## Source information
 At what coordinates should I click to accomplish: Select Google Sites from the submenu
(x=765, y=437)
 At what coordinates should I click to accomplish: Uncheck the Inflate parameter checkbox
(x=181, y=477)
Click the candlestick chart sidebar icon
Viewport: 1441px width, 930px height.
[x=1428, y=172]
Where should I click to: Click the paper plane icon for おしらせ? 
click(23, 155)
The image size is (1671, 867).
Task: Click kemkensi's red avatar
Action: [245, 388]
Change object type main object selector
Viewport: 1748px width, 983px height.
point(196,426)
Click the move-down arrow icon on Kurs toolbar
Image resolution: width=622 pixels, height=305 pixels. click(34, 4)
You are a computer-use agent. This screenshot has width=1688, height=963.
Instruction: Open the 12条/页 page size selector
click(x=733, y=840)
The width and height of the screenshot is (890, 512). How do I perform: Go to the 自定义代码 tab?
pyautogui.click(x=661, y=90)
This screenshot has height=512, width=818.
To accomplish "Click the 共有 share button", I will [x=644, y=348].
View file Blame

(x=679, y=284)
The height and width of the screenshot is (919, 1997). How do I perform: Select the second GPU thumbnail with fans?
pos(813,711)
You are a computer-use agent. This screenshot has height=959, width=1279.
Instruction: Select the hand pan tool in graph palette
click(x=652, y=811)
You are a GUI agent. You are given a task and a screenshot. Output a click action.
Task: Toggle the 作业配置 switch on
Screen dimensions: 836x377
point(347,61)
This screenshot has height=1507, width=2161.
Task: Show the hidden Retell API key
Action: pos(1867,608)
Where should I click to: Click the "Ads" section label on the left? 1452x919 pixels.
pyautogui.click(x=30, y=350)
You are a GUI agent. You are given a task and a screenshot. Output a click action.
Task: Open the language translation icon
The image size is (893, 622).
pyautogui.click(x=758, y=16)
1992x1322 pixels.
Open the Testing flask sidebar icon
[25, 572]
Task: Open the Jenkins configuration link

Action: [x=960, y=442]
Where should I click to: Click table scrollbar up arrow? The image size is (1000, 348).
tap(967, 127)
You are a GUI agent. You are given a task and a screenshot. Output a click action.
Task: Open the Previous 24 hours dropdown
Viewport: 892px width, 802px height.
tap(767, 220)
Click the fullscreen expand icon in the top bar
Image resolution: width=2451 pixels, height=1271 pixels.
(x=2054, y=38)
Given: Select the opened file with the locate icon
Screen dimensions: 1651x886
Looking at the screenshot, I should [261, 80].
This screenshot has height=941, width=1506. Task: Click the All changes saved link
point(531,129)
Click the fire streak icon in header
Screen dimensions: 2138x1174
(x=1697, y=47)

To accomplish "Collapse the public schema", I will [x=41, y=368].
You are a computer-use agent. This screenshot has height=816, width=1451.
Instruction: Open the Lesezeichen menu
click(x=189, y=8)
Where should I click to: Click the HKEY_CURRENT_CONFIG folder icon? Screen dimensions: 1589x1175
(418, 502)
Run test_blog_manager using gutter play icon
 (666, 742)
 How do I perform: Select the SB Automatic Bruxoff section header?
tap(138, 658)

## About this task
Reproduce the records in full, exactly as written.

## Finished task
 At what coordinates should I click to accomplish: Select Google Sites from the submenu
(x=765, y=437)
 At what coordinates should I click to accomplish: Uncheck the Inflate parameter checkbox
(x=181, y=477)
Click the candlestick chart sidebar icon
Viewport: 1441px width, 930px height.
[x=1428, y=172]
Where should I click to: Click the paper plane icon for おしらせ? 
click(23, 155)
The image size is (1671, 867).
Task: Click kemkensi's red avatar
Action: [245, 388]
Change object type main object selector
Viewport: 1748px width, 983px height.
point(196,426)
Click the move-down arrow icon on Kurs toolbar
Image resolution: width=622 pixels, height=305 pixels. click(34, 4)
You are a computer-use agent. This screenshot has width=1688, height=963.
Instruction: Open the 12条/页 page size selector
click(x=733, y=840)
The width and height of the screenshot is (890, 512). How do I perform: Go to the 自定义代码 tab?
pyautogui.click(x=661, y=90)
This screenshot has height=512, width=818.
To accomplish "Click the 共有 share button", I will [x=644, y=348].
View file Blame

(x=679, y=284)
The height and width of the screenshot is (919, 1997). How do I perform: Select the second GPU thumbnail with fans?
pos(813,711)
You are a computer-use agent. This screenshot has height=959, width=1279.
Instruction: Select the hand pan tool in graph palette
click(x=652, y=811)
You are a GUI agent. You are given a task and a screenshot. Output a click action.
Task: Toggle the 作业配置 switch on
Screen dimensions: 836x377
point(347,61)
This screenshot has height=1507, width=2161.
Task: Show the hidden Retell API key
Action: pos(1867,608)
Where should I click to: Click the "Ads" section label on the left? 1452x919 pixels.
pyautogui.click(x=30, y=350)
You are a GUI agent. You are given a task and a screenshot. Output a click action.
Task: Open the language translation icon
The image size is (893, 622).
pyautogui.click(x=758, y=16)
1992x1322 pixels.
Open the Testing flask sidebar icon
[25, 572]
Task: Open the Jenkins configuration link

Action: [x=960, y=442]
Where should I click to: Click table scrollbar up arrow? The image size is (1000, 348).
tap(967, 127)
You are a GUI agent. You are given a task and a screenshot. Output a click action.
Task: Open the Previous 24 hours dropdown
Viewport: 892px width, 802px height.
tap(767, 220)
Click the fullscreen expand icon in the top bar
Image resolution: width=2451 pixels, height=1271 pixels.
(x=2054, y=38)
Given: Select the opened file with the locate icon
Screen dimensions: 1651x886
Looking at the screenshot, I should [261, 80].
This screenshot has height=941, width=1506. Task: Click the All changes saved link
point(531,129)
Click the fire streak icon in header
Screen dimensions: 2138x1174
(x=1697, y=47)

To accomplish "Collapse the public schema", I will [x=41, y=368].
You are a computer-use agent. This screenshot has height=816, width=1451.
Instruction: Open the Lesezeichen menu
click(x=189, y=8)
Where should I click to: Click the HKEY_CURRENT_CONFIG folder icon? Screen dimensions: 1589x1175
(418, 502)
Run test_blog_manager using gutter play icon
 (666, 742)
 How do I perform: Select the SB Automatic Bruxoff section header?
tap(138, 658)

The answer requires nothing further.